Business is already profitable though player's negative margins (as cost absorbed) will be headwin to gross margins). Though, Streaming hours still trending nicely despite tough comparisons (comps) in Q3 2021. Average Revenue Per User (ARPU) also strong acceleration, showing increased monetisation off of slower account growth (of 1.3m to 56.4m).
TRC (Roku's own channel) is the top 5 channel on Roku by active account reach. Streaming hours 2x-ed YoY. Content strategy is playing out: Content from 200 partners and linear channels + slew of Roku Originals (content acquired or created in-house). Roku Recommends (sponsored channels by brands aka Walmart) which recommends films and shows to viewers: top 10 video-on-demand TV series on TRC since June.
Top 10 Cable-TV advertisers doubled their YoY spend on the roku platform. This imo shows acknowledgement that Roku has bargaining power (via OneView & ROI of ad targeting). Total monetized video ad impressions nearly doubled YoY. Growth advertising (advertisers optimizing outcomes like website visits or purchases instead of reach) roughly tripled YoY. OneView platform, which is their ad platform is expanded to Small and Medium Businesses (SMBs). DTC brand Lovevery experienced the following ROI:
72% increase in website visits
101% increase in subscriptions
170% increase in purchases
OneView ROI has been repeatedly proven across quarters (see shareholder letters). Spending by SMB advertisers significantly outpace_ _overall growth in spending on Roku. They also announced new tool for Shopify merchants to build buy and measure TV streaming ad campaigns, which represents a new funnel to draw in SMB advertisers.
IDFA is also a net benefit to roku as 1) Roku has DTC relationship & first-party data and 2) for Marketers, ROI will be impacted as cost goes up without corresponding increase in ROI. Ad spend from social media (aka walled gardens) will migrate to first-party data platforms like ROKU, form which OneView can also target across TV and into desktop and mobile (great for social media advertisers).
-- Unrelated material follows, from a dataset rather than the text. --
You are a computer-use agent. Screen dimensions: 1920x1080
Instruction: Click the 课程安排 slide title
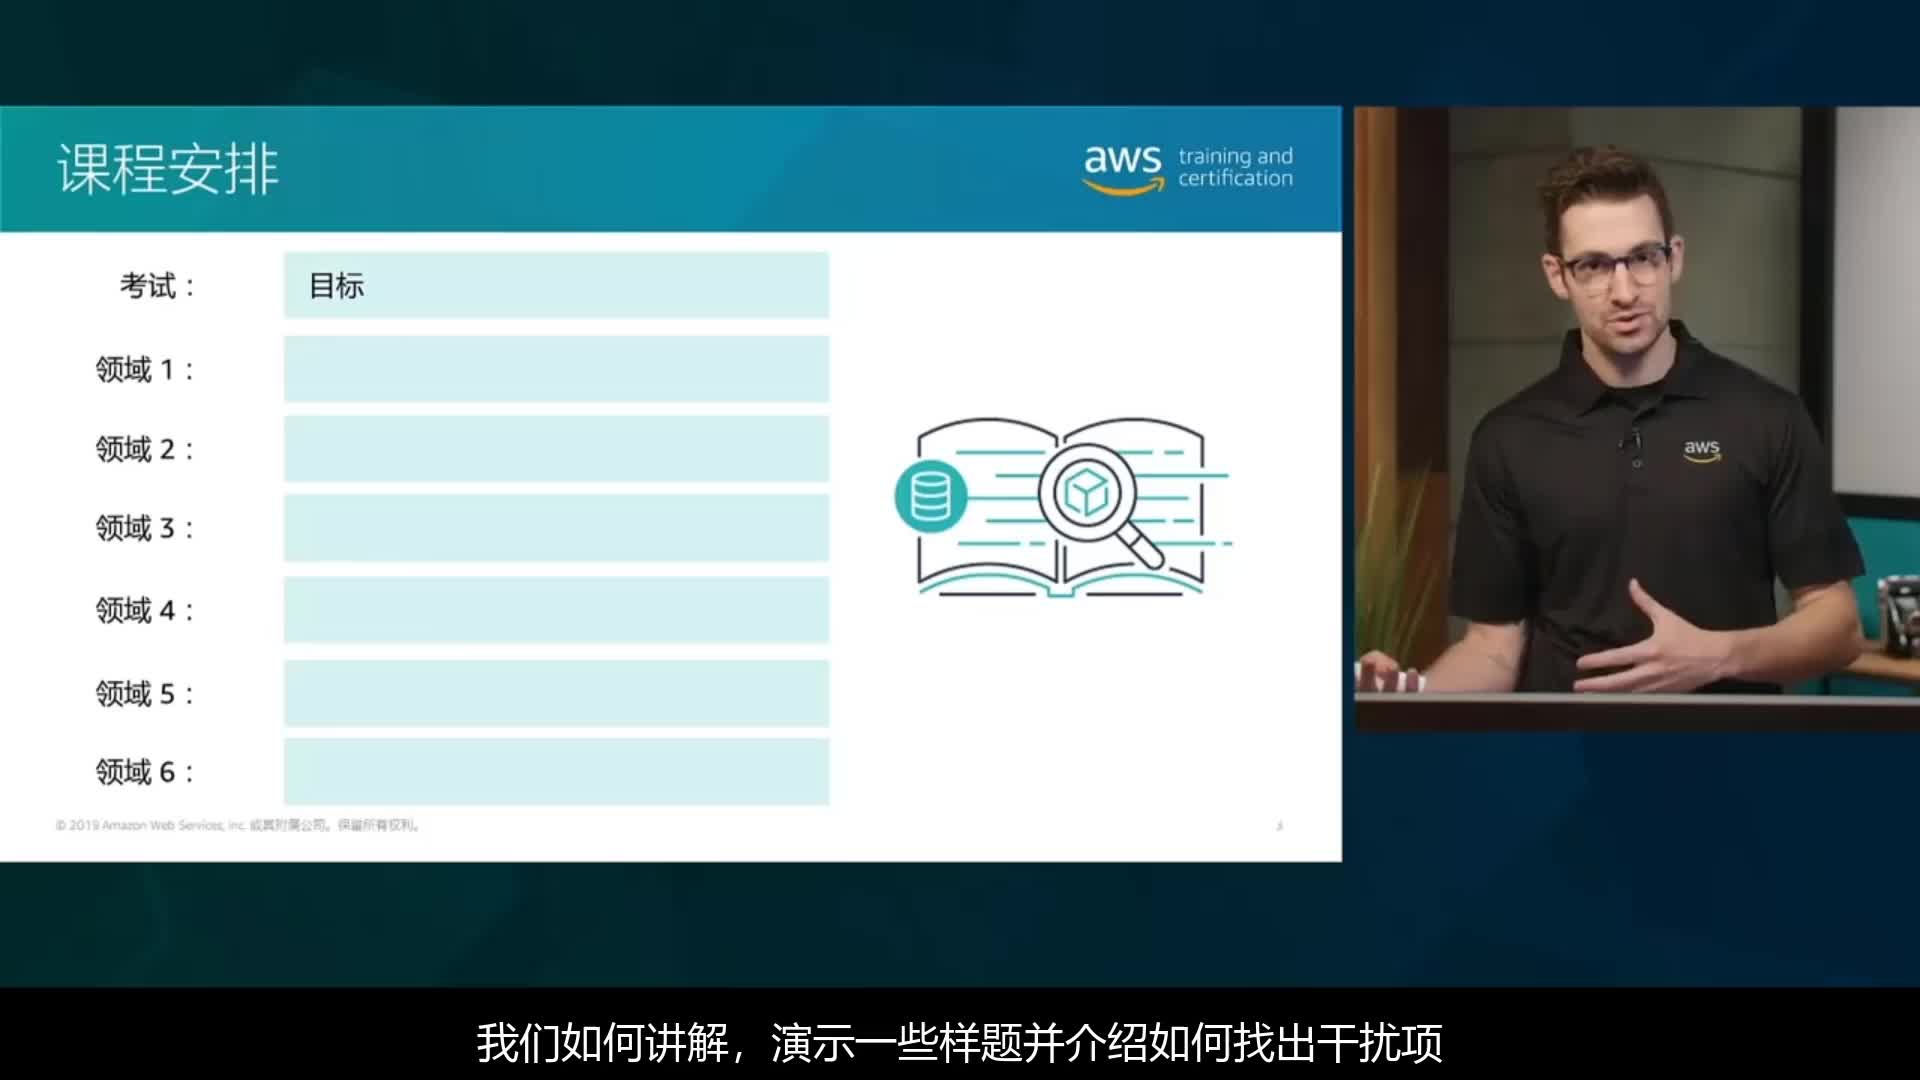tap(168, 169)
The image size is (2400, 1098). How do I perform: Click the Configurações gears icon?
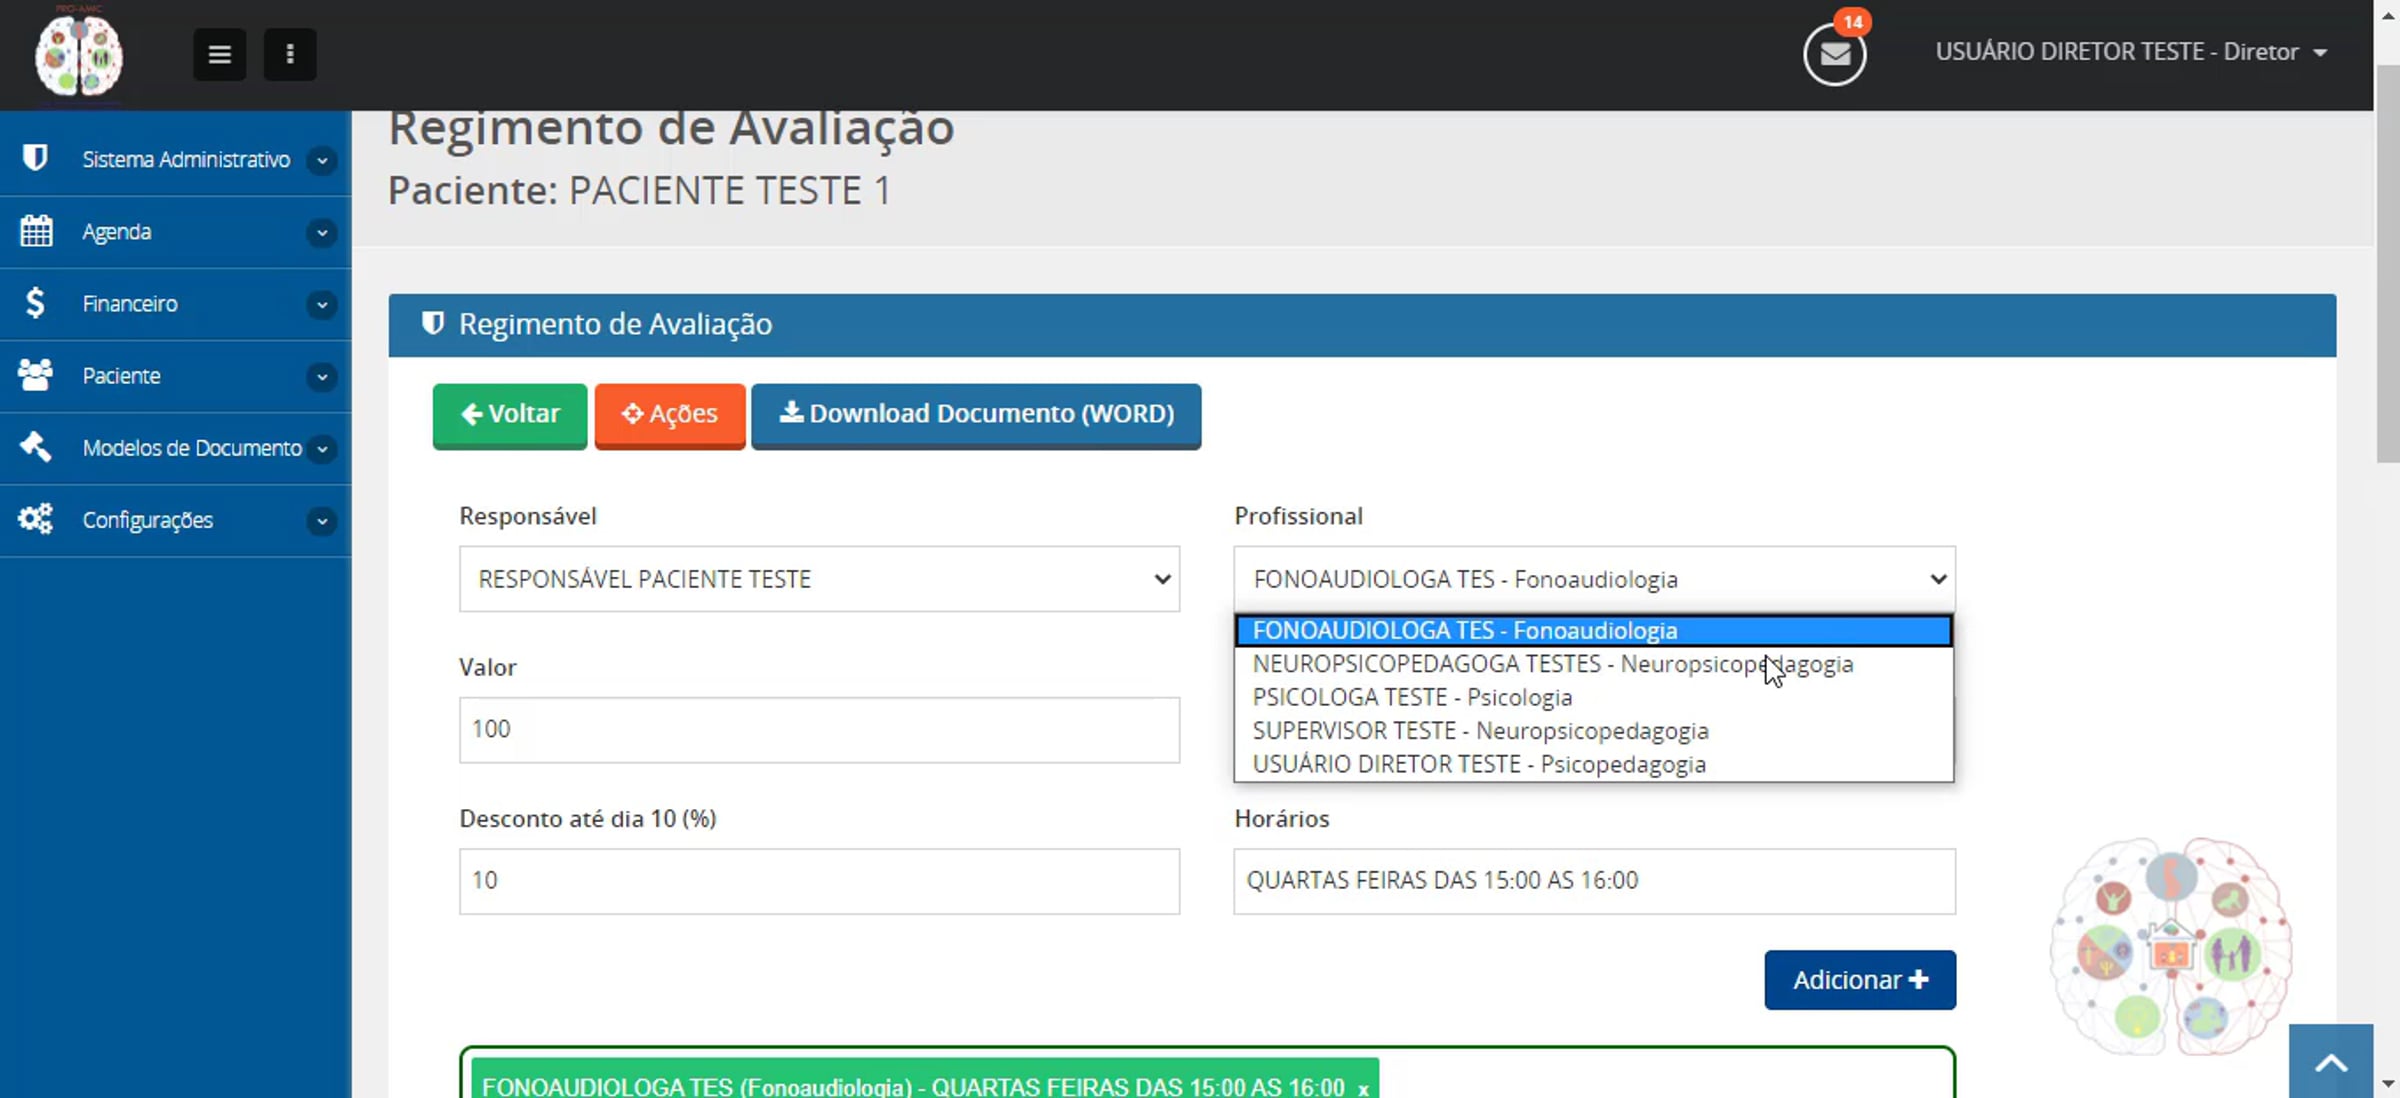click(x=36, y=519)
International accounts seemed to be growing faster than the US. Over time, hopefully it will increase as % of total accounts. Germany had just launched in Q2 with Player units, and their channel store platform already has 2000 channels. They are also expanding Roku into Chile and Peru, whilst expanding TV selection in Brazil. The goal is to sell both Player units and TVs concurrently in international markets. This remains a tailwind that will only be significant (imo) at least a year out.
Roku dropped 8% after hours, which I think is due to the ad-spend from DTC brands being pulled + supply chain issues culminating in soft guidance. Though, monetization still very strong and Shopify partnership is one to keep your eyes on. I also expect advertisers to shift to Roku's oneview progressively as IDFA will have negative impact on ROI for those using 3rd party data. I expect lower growth in Q4 due to tougher comps as well, but am not worried. TRC (which is their bedrock for ad inventory & monetization) is still growing strong (especially with Roku recommends). Good quarter overall.
I may add more shares on this earnings dip (not financial advice). This is a long-form version of my thread here.